Sergei Efron

Sergei Efron

Sergei Yakovlevich Efron (Russian: Серге́й Я́ковлевич Эфро́н; 8 October 1893 – 16 October 1941), nicknamed Seryozha, was a Russian poet, officer of White Army and husband of Marina Tsvetaeva. While in emigration, he was recruited by the Soviet NKVD.[1] After returning to USSR from France, he was executed.

Family life

Sergei was born in Moscow. He was the sixth of nine children born to Elizaveta Durnovo (1853–1910) and Yakov Konstantinovich Efron (1854–1909). Both were Russian revolutionaries and members of the Black Repartition. Yakov worked as an insurance agent and died of cancer in 1909. The following year Elizaveta found one of her sons had committed suicide and soon after that day, killed herself. Yakov was from a Jewish family, while Elizaveta came from a line of Russian nobility and merchants; Yakov converted to the Lutheran faith to marry Elizaveta.[2][3][4]

Efron contracted tuberculosis as a teenager and his mental and physical health was strained further upon learning of his mother's death. After becoming a student at Moscow University, Sergei volunteered for the military as a male nurse. Due to his poor health, though, he was unable to serve in that capacity. Instead, he enrolled in the officer cadet academy.[5]
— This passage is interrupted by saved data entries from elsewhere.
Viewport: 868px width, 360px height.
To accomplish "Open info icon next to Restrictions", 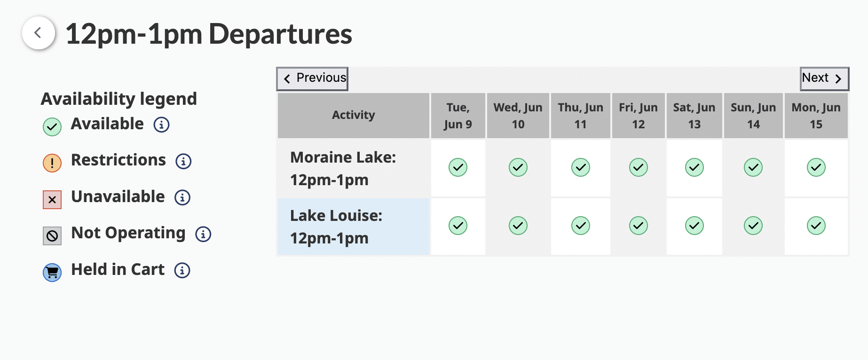I will coord(183,161).
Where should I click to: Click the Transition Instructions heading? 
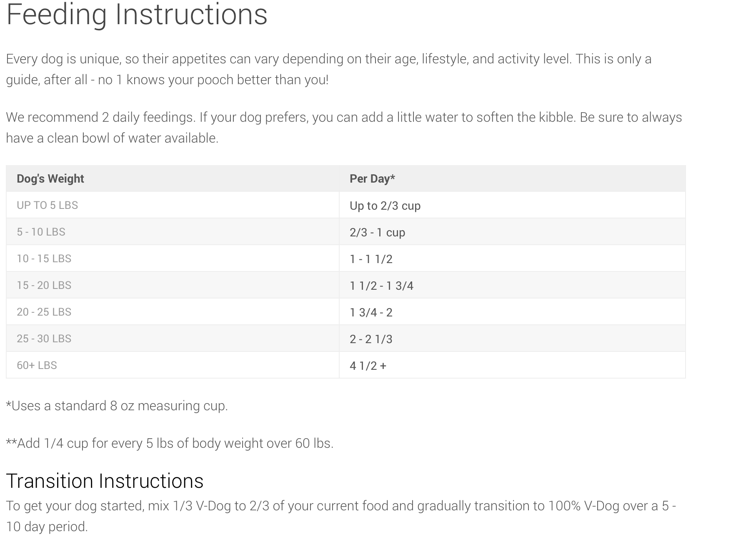tap(105, 481)
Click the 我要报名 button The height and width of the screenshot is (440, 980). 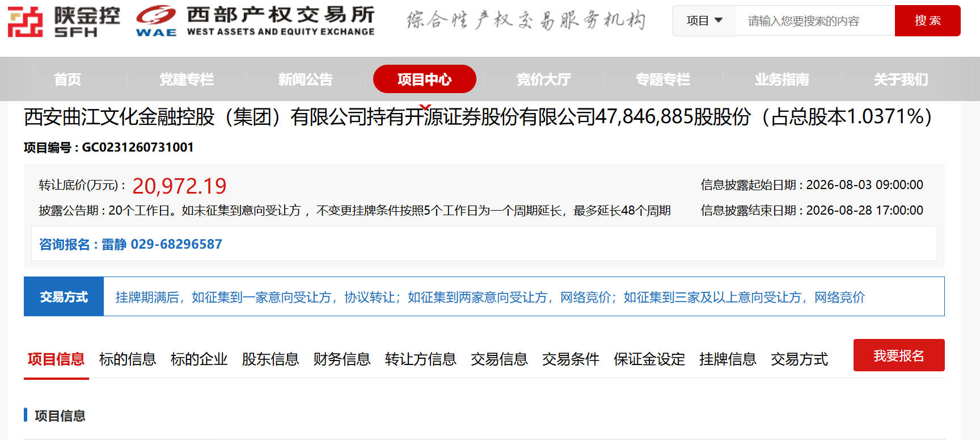point(899,355)
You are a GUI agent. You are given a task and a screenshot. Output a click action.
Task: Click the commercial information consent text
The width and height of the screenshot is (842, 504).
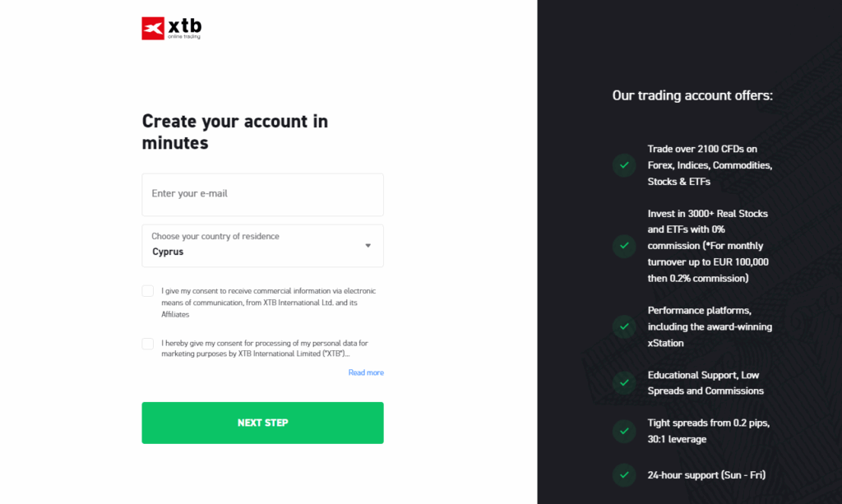(269, 303)
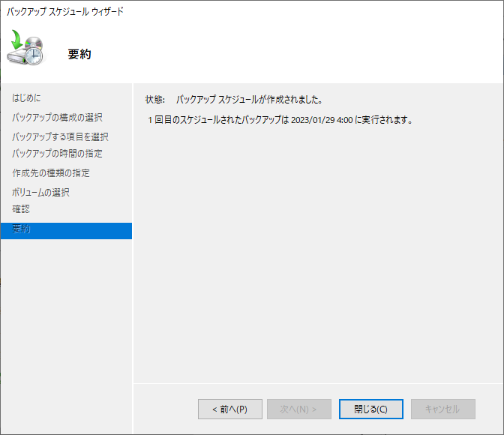Choose the ボリュームの選択 step
This screenshot has height=435, width=504.
tap(41, 192)
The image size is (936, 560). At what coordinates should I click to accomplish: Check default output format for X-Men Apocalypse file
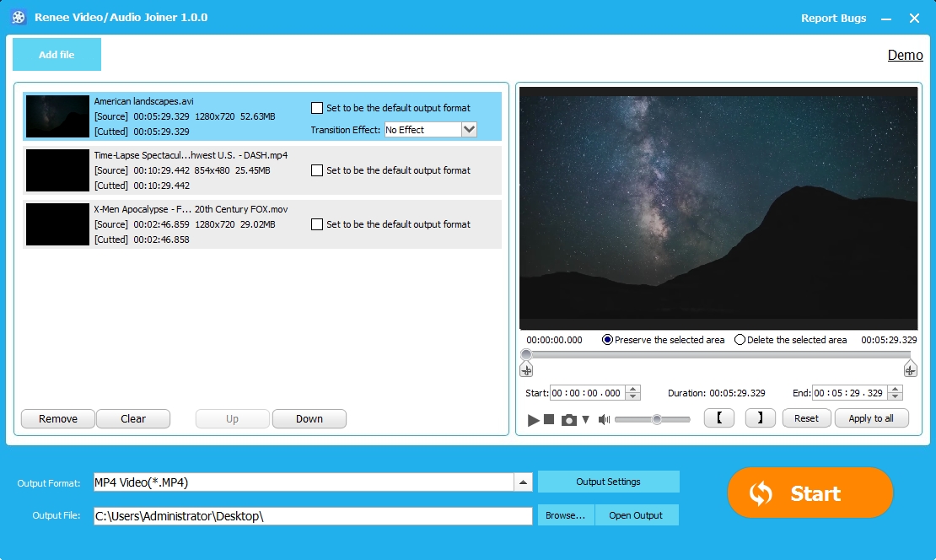coord(317,224)
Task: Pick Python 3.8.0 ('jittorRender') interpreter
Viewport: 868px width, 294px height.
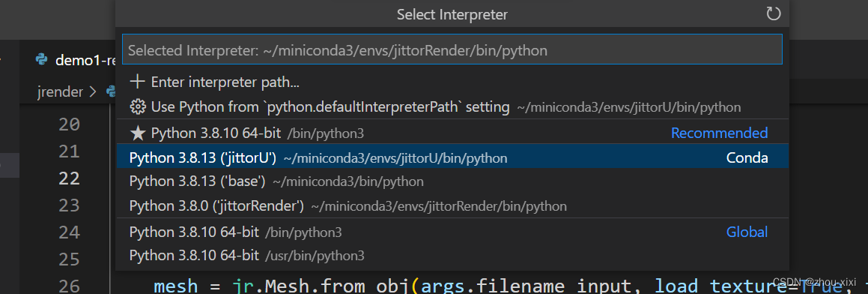Action: pos(452,206)
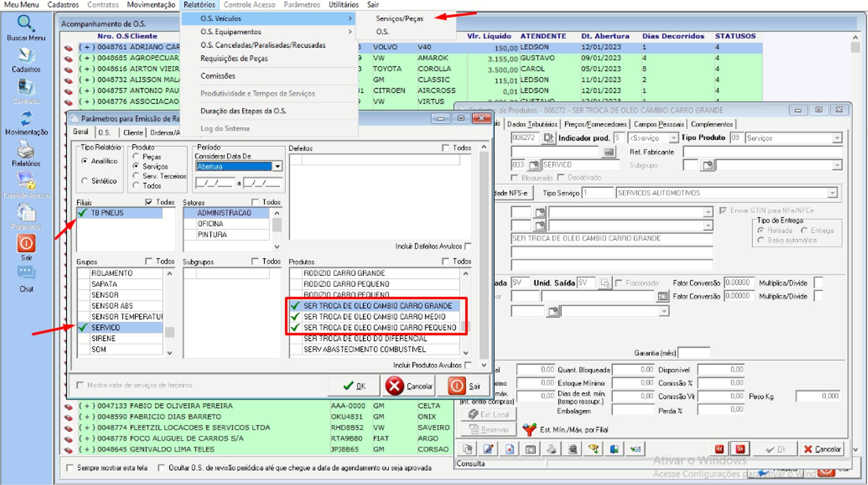
Task: Click Est. Mín./Máx. por Filial funnel icon
Action: pyautogui.click(x=529, y=429)
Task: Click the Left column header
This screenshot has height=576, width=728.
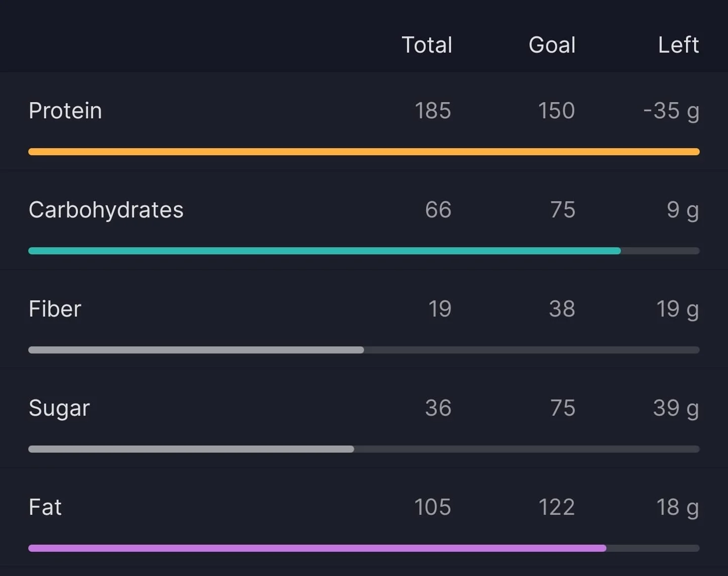Action: pos(678,45)
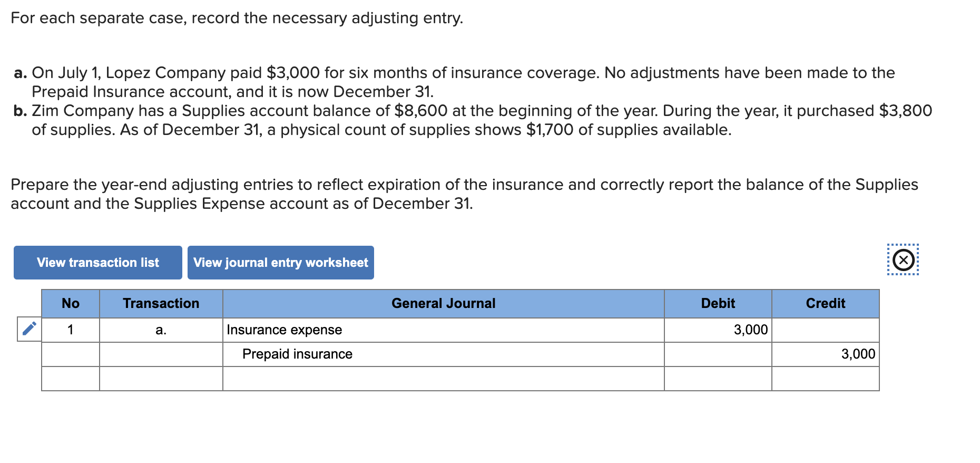Click the Credit column header
The width and height of the screenshot is (980, 463).
click(825, 303)
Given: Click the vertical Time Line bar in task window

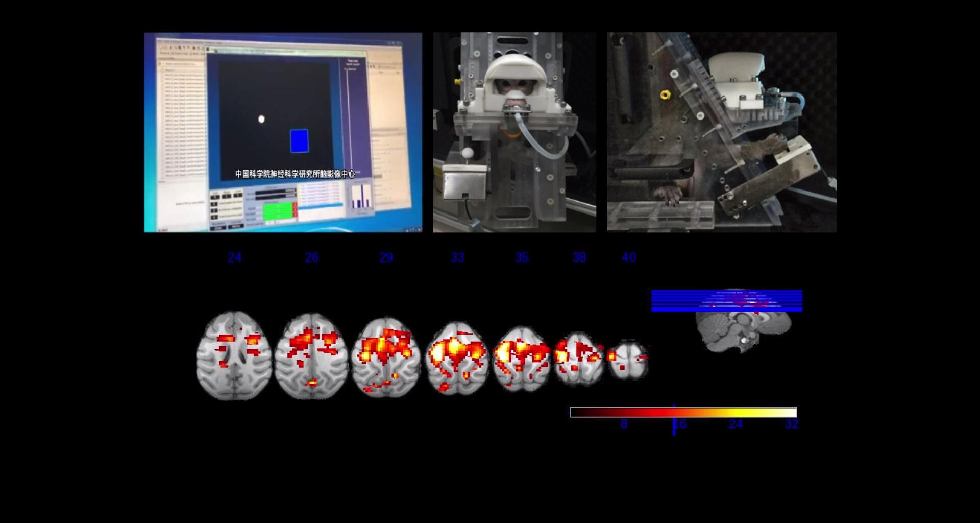Looking at the screenshot, I should coord(349,128).
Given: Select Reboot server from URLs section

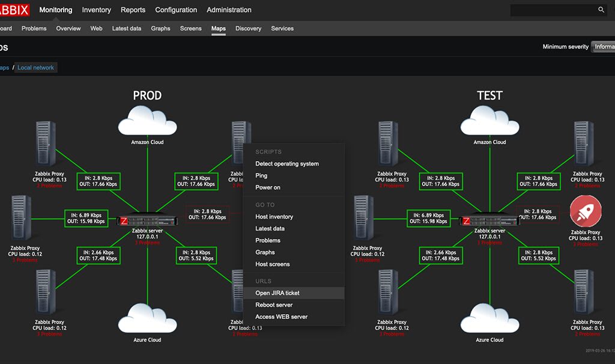Looking at the screenshot, I should [x=273, y=305].
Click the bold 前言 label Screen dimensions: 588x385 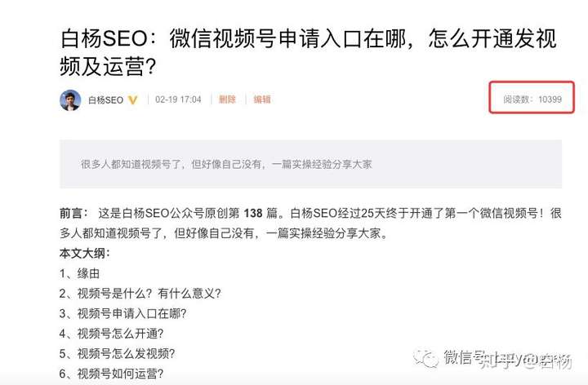[74, 213]
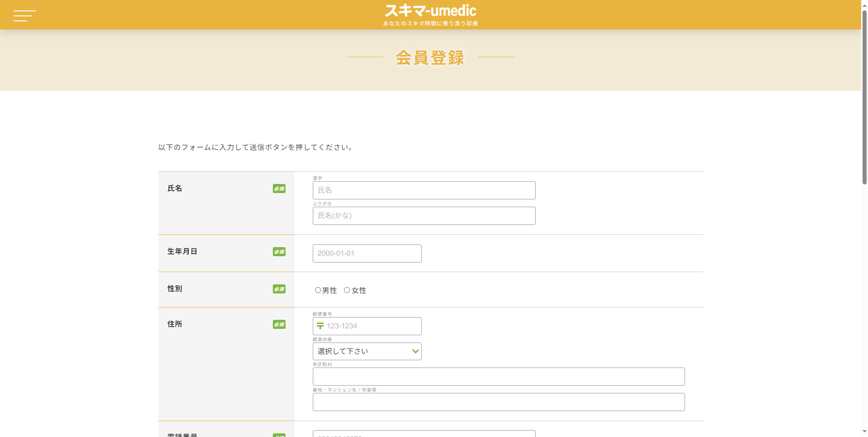This screenshot has height=437, width=868.
Task: Select the 男性 radio button
Action: point(318,290)
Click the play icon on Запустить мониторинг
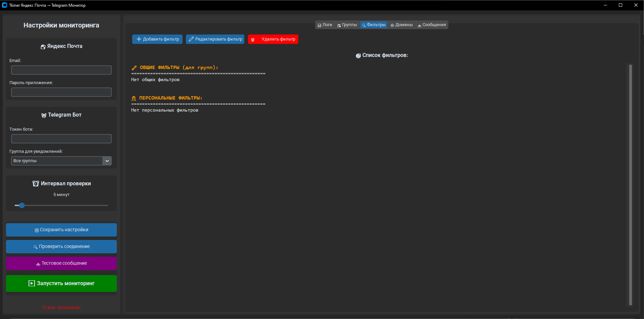Image resolution: width=644 pixels, height=319 pixels. pos(32,283)
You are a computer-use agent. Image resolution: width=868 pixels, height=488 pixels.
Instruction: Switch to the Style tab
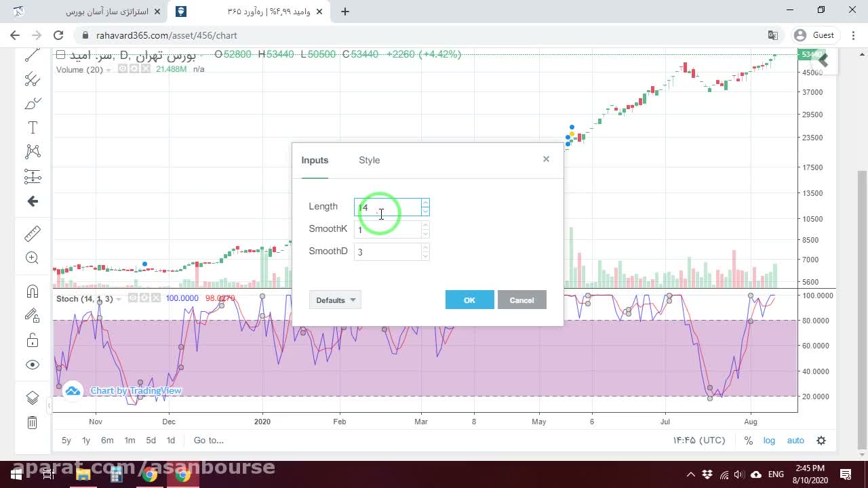coord(370,160)
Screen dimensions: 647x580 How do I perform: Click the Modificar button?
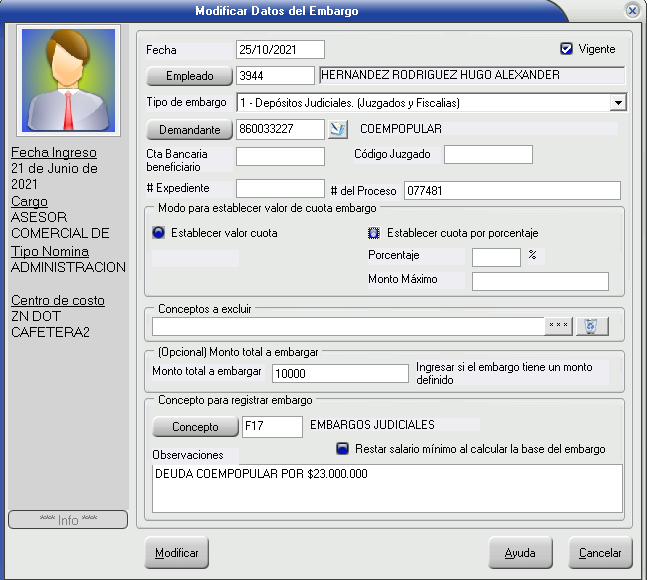(177, 552)
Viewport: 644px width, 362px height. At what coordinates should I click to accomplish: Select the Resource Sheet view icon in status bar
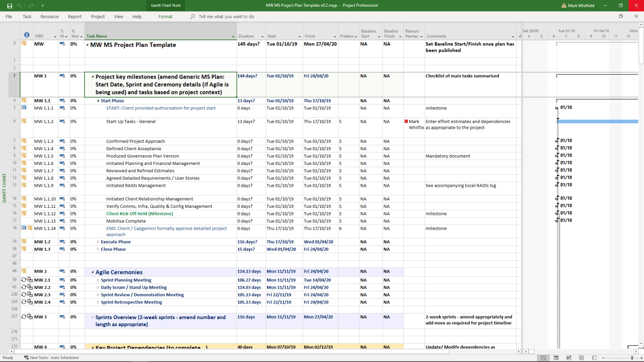581,358
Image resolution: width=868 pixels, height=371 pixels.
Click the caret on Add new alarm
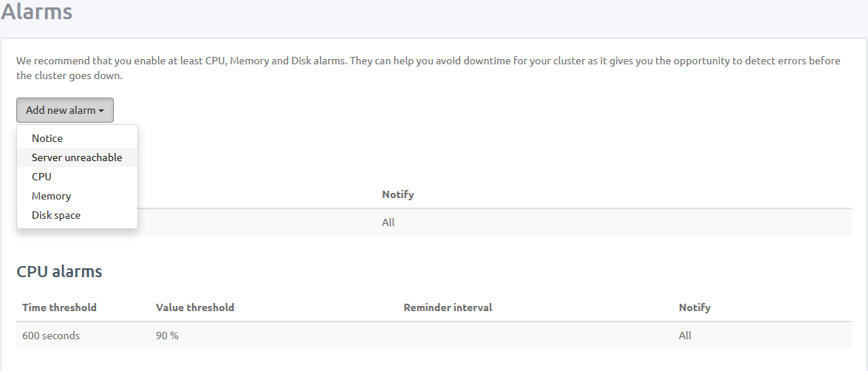(x=101, y=111)
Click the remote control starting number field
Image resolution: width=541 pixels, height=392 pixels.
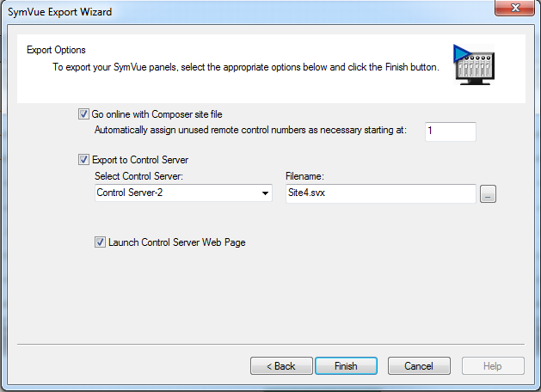(x=451, y=132)
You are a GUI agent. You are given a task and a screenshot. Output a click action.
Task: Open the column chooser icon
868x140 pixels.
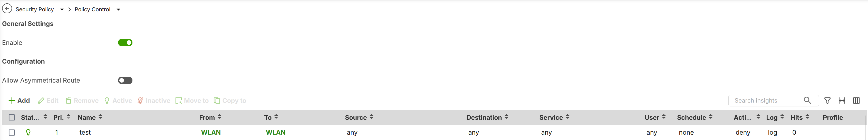click(856, 101)
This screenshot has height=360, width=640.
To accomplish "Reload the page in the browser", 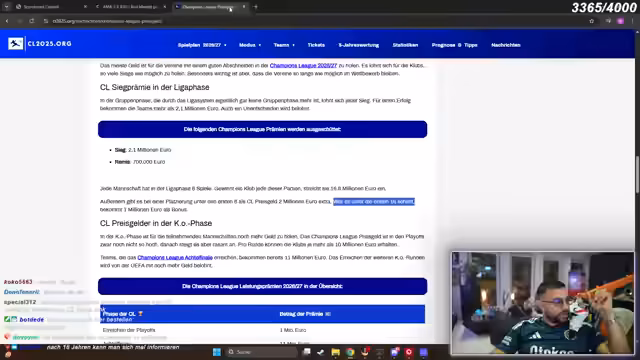I will (x=31, y=21).
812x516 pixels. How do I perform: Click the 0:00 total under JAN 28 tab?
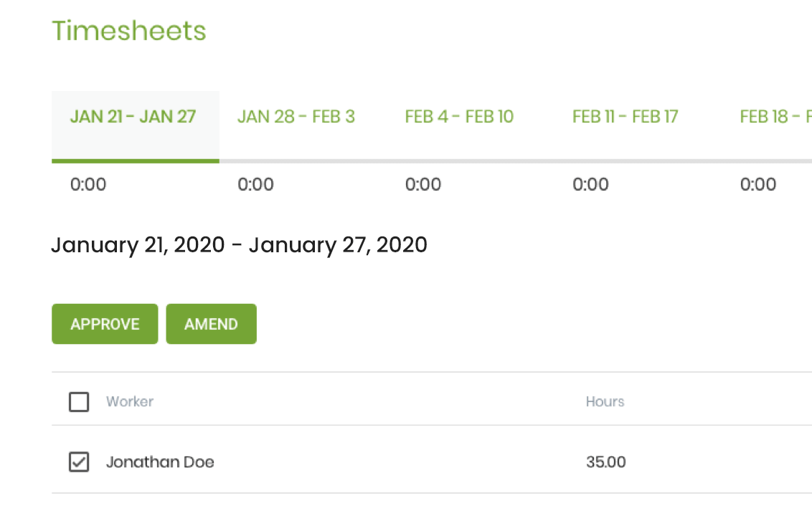[255, 184]
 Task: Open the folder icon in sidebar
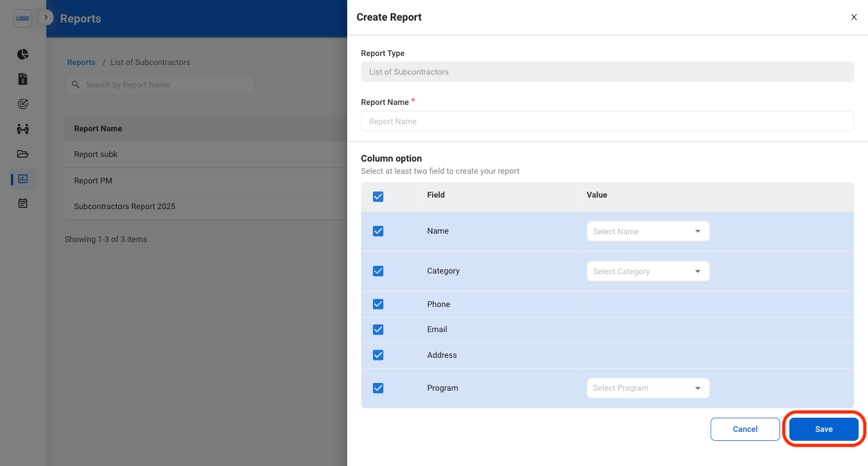23,154
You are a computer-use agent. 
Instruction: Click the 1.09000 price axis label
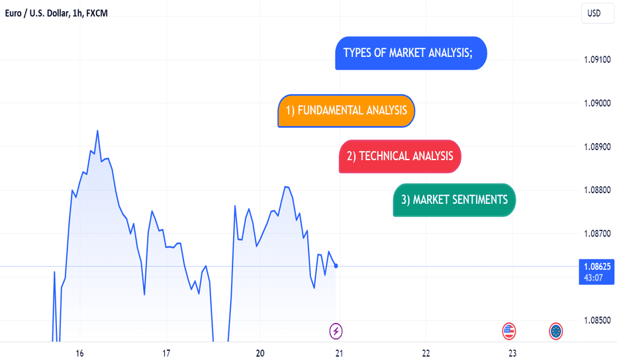pyautogui.click(x=597, y=103)
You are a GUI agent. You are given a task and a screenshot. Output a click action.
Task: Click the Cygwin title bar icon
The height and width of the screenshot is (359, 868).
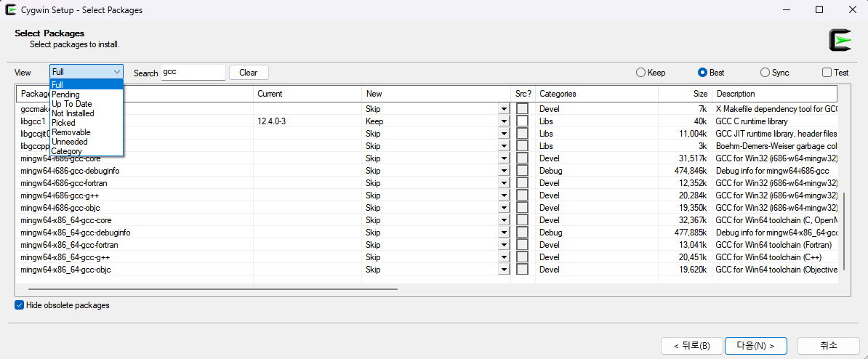point(11,10)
When Efron was a 17-year-old cadet in the officers' academy, he met 19-year-old Marina Tsvetaeva on May 5, 1911 at Koktebel ("Blue Height"), a well-known Crimean haven for writers, poets and artists. They fell in love and were married in January, 1912. While they had an intense relationship, Tsvetaeva had affairs, such as those with Osip Mandelstam and poet Sofia Parnok.[5][6][7]

Tsvetaeva and her husband spent summers in the Crimea until the revolution. They had two daughters: Ariadna, or Alya (born 1912) and Irina (born 1917), and one son, Georgy.[3][8]

Marina Tsvetaeva, Sergei Efron's wife and poet
Ariadna (Alya) Efron, Sergei Efron's daughter, 1926
Soviet police photo (mugshot) of Ariadna Efron, 1949

Russian revolution

Efron volunteered for the military in 1914 and by 1917 he was an officer stationed in Moscow with the 56th Reserve.[6] In October 1917 he participated in the battles with the Bolsheviks in Moscow, then he joined the White Army and participated in the Ice March and defense of the Crimea,[9] while Marina returned to Moscow hoping to be reunited with her husband.[7] During that time, though, the relationship between Efron and Tsvetaeva was severely strained with very little communication between the two. Efron was particularly disenchanted with what he felt was a revolution largely unsupported by the Russian people, the expression of which inspired Tsvetaeva's Daybreak on the Rails.[5]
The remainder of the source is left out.